BVRLA Chief Executive Toby Poston comments: The discussion around the UK’s transition to zero emission vehicles is heating up once more. Fuelled by global factors influencing gas and oil prices at a truly macro scale, alongside a dialling up of the debate around how and when the Government should review the first years of the Zero Emission Vehicle (ZEV) Mandate, eyes are firmly fixed on the current health of the switch to electric vehicles.
While the ZEV Mandate is the flagship policy impacting the transition, it cannot be considered in isolation. Wednesday saw the closure for input to another of the Government’s key policies in road transport decarbonisation: the proposed pay-per-mile regime for electric vehicles, named electric Vehicle Excise Duty (eVED).
The bigger news will come when the formal response to the consultation is delivered in the weeks – or months – that follow, but it is the collective input shared before last Wednesday’s deadline that will influence thinking and potentially prompt changes.
Thank you to all members that supported the BVRLA’s submission and shared views or evidence of their own (please let the team know if you submitted a response directly - email [email protected]).
The transition remains at a pivotal stage. BVRLA members and their fleet customers are driving adoption, normalising new technology and supplying the used market that will underpin mass uptake.
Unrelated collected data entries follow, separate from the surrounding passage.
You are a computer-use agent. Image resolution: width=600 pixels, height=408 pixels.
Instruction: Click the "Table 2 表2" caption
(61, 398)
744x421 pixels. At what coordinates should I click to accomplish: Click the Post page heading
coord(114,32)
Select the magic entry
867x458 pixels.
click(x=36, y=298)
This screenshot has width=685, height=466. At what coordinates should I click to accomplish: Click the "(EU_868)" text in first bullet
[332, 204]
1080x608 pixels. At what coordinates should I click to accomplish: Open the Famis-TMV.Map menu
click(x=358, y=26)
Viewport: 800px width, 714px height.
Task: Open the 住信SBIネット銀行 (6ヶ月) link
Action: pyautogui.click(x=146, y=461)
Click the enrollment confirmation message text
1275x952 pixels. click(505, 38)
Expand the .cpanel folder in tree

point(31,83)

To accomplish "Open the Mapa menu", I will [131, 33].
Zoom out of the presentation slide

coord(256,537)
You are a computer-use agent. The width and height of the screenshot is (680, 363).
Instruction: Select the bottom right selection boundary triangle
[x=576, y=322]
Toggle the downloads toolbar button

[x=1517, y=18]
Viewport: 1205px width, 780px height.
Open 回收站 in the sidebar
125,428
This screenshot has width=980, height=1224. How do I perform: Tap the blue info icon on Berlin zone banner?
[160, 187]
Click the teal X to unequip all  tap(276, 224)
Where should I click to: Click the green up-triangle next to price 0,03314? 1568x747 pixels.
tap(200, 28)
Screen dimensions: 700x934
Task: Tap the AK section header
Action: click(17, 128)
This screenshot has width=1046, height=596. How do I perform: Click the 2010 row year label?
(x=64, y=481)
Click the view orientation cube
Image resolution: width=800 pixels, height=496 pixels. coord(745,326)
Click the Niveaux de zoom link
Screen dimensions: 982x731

That progress remains finely balanced; policy decisions taken now will have a lasting impact.
In the BVRLA’s submission on behalf of members, we highlighted that the Government’s proposed Electric Vehicle Excise Duty (eVED) risks tipping that balance in the wrong direction.
We have been consistent in the belief that this is the wrong tax at the wrong time.
For our sector, managing millions of cars, vans and trucks, including more than 750,000 electric vehicles, this is not a marginal issue. It requires a fundamental operational overhaul. Following extensive consultation with members to understand their views on the proposal, and potential business impact, we have estimated that the delivery of eVED will run into truly eyewatering sums.
Compared to the actual revenue the Duty would bring into the Treasury – estimated to be just over double the costs relating to administration and vehicle downtime – it becomes a very inefficient tax in design, delivery and collection.
Our representation to the consultation was grounded in reality and presented real-world resolutions. As much as we have been vocal about this being a poor solution, the reality is that the Treasury has a problem to solve. Fuel duty revenues will decline. A black hole will appear on HMT’s books. An alternative regime will be required.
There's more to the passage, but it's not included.